Carlos Passerini per il “Corriere della Sera”
Si può e si deve fare meglio. Serve una nuova fase, una versione «pro». Perché così com' è la Var rischia di andare in tilt, se non lo è già. E sarebbe un peccato, visti gli incontrovertibili benefici che la videoassistenza ha portato in queste prime 5 stagioni. «È stata un'annata bellissima ma anche molto complessa» ha ammesso il designatore Gianluca Rocchi. Il dettaglio delle statistiche conferma l'importanza dello strumento: errori ridotti in serie A dell'86%.

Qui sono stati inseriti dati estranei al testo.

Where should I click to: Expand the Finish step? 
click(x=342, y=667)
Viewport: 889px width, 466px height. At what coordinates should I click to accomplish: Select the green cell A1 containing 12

C'è poco da girarci intorno: grazie alla Var, il calcio è più giusto. Il problema è che i meccanismi ancora troppo spesso s' inceppano, finendo per creare cortocircuiti inaccettabili. La Var, come ogni tecnologia, è invecchiata presto. Il protocollo appare già superato, troppo rigido, limitativo. Ha ragione Rocchi quando dice che arrivare al 100% di precisione è impossibile, perché l'errore umano è inevitabile, specie se - come sta succedendo ora - la generazione di arbitri è giovane e inesperta, ma proprio per questo serve accelerare il percorso di perfezionamento di chi deve gestire lo strumento.
Il primo passo, già allo studio, è proprio la creazione di una figura specializzata, che si occupi solo di fare il varista, con tanto di ranking. Un orientamento che all'estero e già stato avviato. Siamo stati i pionieri della Var, tutti ci hanno copiato, ora rischiamo di restare indietro. Non va bene.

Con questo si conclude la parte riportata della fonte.